ECLI:NL:PHR:1986:AC9315
Parket bij de Hoge Raad
- Rechtspraak.nl
Beslag op verzoek van buitenlandse autoriteiten en recht op rente over inbeslaggenomen geldbedrag
In deze zaak gaat het om een beklagprocedure betreffende beslag op een geldbedrag van 290.000 Zweedse kronen, dat in 1982 onder de klager inbeslaggenomen is en inmiddels is teruggegeven. De Rechtbank heeft het verzoek tot betaling van rente over dit bedrag niet-ontvankelijk verklaard, omdat zij het verzoek niet op de wet gegrond achtte. De klager was wel opgeroepen voor een raadkamerbehandeling, maar er is geen proces-verbaal van deze behandeling opgemaakt. Dit verzuim heeft geleid tot de vraag of de Rechtbank het verzoek had moeten behandelen. De Hoge Raad oordeelt dat het ontbreken van een proces-verbaal van de raadkamer een wezenlijk vormverzuim is, wat de nietigheid van het onderzoek met zich meebrengt. Dit is ook het geval al is dit niet expliciet in de wet vermeld.

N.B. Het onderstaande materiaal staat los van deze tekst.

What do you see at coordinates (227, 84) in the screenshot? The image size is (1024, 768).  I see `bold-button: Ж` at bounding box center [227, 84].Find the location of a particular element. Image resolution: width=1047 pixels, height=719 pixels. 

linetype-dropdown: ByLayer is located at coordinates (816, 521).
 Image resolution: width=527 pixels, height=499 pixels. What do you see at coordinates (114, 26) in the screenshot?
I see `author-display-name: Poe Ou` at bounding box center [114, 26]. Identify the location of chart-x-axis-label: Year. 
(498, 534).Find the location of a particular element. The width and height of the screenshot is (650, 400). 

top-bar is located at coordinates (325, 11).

Daarnaast wordt in de uitspraak ingegaan op de vraag of de klager recht heeft op rente over het inbeslaggenomen geldbedrag gedurende de periode dat dit door de justitie aan zijn beschikking is onttrokken. De Hoge Raad stelt vast dat ingevolge de wet het inbeslaggenomen geld onder hoede van de griffier wordt gesteld, en dat de regeling omtrent inbeslaggenomen voorwerpen ook van toepassing is op inbeslagname op grond van de Uitleveringswet. De Hoge Raad concludeert dat als er rente is gekweekt op het inbeslaggenomen geld, de klager recht heeft op teruggave van deze rente. De Rechtbank heeft ten onrechte het verzoek van de klager niet-ontvankelijk verklaard. De Hoge Raad vernietigt de beschikking van de Rechtbank en verwijst de zaak terug voor herbehandeling.